** RECORDS FOR THIS TASK follows **

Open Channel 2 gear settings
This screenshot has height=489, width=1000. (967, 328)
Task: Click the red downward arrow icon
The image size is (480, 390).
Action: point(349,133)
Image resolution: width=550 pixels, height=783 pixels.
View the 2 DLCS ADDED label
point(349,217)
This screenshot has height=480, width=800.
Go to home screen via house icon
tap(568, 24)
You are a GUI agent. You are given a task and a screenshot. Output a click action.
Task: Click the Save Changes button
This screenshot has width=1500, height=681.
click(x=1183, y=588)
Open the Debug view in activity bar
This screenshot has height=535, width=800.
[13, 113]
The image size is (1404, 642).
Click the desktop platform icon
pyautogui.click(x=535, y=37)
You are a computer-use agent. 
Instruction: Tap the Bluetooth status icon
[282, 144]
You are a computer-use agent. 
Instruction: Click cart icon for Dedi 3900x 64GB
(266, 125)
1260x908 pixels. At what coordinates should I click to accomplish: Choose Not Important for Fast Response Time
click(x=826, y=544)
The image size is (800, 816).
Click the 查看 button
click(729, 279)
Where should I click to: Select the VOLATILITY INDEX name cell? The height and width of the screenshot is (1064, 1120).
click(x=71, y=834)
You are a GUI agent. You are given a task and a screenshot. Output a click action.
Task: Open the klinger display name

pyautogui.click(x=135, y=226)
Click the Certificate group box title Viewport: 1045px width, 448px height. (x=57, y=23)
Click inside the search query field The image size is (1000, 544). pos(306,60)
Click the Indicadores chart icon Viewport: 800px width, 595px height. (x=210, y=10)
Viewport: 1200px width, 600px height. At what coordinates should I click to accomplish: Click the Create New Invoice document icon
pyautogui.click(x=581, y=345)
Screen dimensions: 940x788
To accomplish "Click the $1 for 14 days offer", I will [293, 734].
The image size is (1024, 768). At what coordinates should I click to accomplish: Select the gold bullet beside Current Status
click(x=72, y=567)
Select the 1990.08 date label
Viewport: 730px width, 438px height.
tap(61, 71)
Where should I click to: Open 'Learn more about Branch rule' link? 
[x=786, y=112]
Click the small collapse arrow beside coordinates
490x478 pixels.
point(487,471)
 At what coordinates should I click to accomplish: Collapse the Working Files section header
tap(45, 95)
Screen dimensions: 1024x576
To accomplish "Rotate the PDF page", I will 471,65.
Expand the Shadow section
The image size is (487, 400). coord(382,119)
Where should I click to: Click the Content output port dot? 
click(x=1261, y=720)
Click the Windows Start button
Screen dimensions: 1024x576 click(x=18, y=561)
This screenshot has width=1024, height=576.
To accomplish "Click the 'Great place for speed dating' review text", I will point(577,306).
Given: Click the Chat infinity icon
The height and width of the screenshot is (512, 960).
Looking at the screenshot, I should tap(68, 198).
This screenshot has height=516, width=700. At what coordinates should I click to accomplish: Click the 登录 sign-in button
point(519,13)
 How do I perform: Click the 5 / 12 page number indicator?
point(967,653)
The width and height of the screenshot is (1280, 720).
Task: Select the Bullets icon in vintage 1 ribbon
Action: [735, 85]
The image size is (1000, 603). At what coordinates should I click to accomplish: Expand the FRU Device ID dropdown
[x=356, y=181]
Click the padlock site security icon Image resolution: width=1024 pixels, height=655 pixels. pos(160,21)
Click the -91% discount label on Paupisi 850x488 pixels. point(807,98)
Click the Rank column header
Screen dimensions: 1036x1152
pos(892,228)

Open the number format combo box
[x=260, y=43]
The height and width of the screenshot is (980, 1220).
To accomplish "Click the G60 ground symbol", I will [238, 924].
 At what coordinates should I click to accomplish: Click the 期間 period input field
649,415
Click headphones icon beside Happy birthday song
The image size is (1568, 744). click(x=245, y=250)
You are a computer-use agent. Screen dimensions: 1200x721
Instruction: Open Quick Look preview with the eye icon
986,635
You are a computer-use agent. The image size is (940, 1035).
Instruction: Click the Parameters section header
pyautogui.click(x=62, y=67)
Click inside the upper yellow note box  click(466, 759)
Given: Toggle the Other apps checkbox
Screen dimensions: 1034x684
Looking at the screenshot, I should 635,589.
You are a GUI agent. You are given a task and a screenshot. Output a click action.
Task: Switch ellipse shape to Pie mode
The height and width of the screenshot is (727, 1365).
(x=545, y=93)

** End of RECORDS FOR THIS TASK **

### EXERCISE DIRECTIONS
Write the entries out once more, exactly as given.

### OUTPUT FOR THIS EXERCISE
Open Channel 2 gear settings
This screenshot has height=489, width=1000. (967, 328)
Task: Click the red downward arrow icon
The image size is (480, 390).
Action: point(349,133)
Image resolution: width=550 pixels, height=783 pixels.
View the 2 DLCS ADDED label
point(349,217)
This screenshot has height=480, width=800.
Go to home screen via house icon
tap(568, 24)
You are a GUI agent. You are given a task and a screenshot. Output a click action.
Task: Click the Save Changes button
This screenshot has width=1500, height=681.
click(x=1183, y=588)
Open the Debug view in activity bar
This screenshot has height=535, width=800.
[13, 113]
The image size is (1404, 642).
Click the desktop platform icon
pyautogui.click(x=535, y=37)
You are a computer-use agent. 
Instruction: Tap the Bluetooth status icon
[282, 144]
You are a computer-use agent. 
Instruction: Click cart icon for Dedi 3900x 64GB
(266, 125)
1260x908 pixels. At what coordinates should I click to accomplish: Choose Not Important for Fast Response Time
click(x=826, y=544)
The image size is (800, 816).
Click the 查看 button
click(729, 279)
Where should I click to: Select the VOLATILITY INDEX name cell? The height and width of the screenshot is (1064, 1120).
click(x=71, y=834)
You are a GUI agent. You are given a task and a screenshot. Output a click action.
Task: Open the klinger display name

pyautogui.click(x=135, y=226)
Click the Certificate group box title Viewport: 1045px width, 448px height. (x=57, y=23)
Click inside the search query field The image size is (1000, 544). pos(306,60)
Click the Indicadores chart icon Viewport: 800px width, 595px height. (x=210, y=10)
Viewport: 1200px width, 600px height. At what coordinates should I click to accomplish: Click the Create New Invoice document icon
pyautogui.click(x=581, y=345)
Screen dimensions: 940x788
To accomplish "Click the $1 for 14 days offer", I will [293, 734].
The image size is (1024, 768). At what coordinates should I click to accomplish: Select the gold bullet beside Current Status
click(x=72, y=567)
Select the 1990.08 date label
Viewport: 730px width, 438px height.
tap(61, 71)
Where should I click to: Open 'Learn more about Branch rule' link? 
[x=786, y=112]
Click the small collapse arrow beside coordinates
490x478 pixels.
point(487,471)
 At what coordinates should I click to accomplish: Collapse the Working Files section header
tap(45, 95)
Screen dimensions: 1024x576
To accomplish "Rotate the PDF page", I will 471,65.
Expand the Shadow section
The image size is (487, 400). coord(382,119)
Where should I click to: Click the Content output port dot? 
click(x=1261, y=720)
Click the Windows Start button
Screen dimensions: 1024x576 click(x=18, y=561)
This screenshot has width=1024, height=576.
To accomplish "Click the 'Great place for speed dating' review text", I will point(577,306).
Given: Click the Chat infinity icon
The height and width of the screenshot is (512, 960).
Looking at the screenshot, I should tap(68, 198).
This screenshot has height=516, width=700. At what coordinates should I click to accomplish: Click the 登录 sign-in button
point(519,13)
 How do I perform: Click the 5 / 12 page number indicator?
point(967,653)
The width and height of the screenshot is (1280, 720).
Task: Select the Bullets icon in vintage 1 ribbon
Action: [735, 85]
The image size is (1000, 603). At what coordinates should I click to accomplish: Expand the FRU Device ID dropdown
[x=356, y=181]
Click the padlock site security icon Image resolution: width=1024 pixels, height=655 pixels. pos(160,21)
Click the -91% discount label on Paupisi 850x488 pixels. point(807,98)
Click the Rank column header
Screen dimensions: 1036x1152
pos(892,228)

Open the number format combo box
[x=260, y=43]
The height and width of the screenshot is (980, 1220).
To accomplish "Click the G60 ground symbol", I will [238, 924].
 At what coordinates should I click to accomplish: Click the 期間 period input field
649,415
Click headphones icon beside Happy birthday song
The image size is (1568, 744). click(x=245, y=250)
You are a computer-use agent. Screen dimensions: 1200x721
Instruction: Open Quick Look preview with the eye icon
986,635
You are a computer-use agent. The image size is (940, 1035).
Instruction: Click the Parameters section header
pyautogui.click(x=62, y=67)
Click inside the upper yellow note box  click(466, 759)
Given: Toggle the Other apps checkbox
Screen dimensions: 1034x684
Looking at the screenshot, I should 635,589.
You are a GUI agent. You are given a task and a screenshot. Output a click action.
Task: Switch ellipse shape to Pie mode
The height and width of the screenshot is (727, 1365).
(x=545, y=93)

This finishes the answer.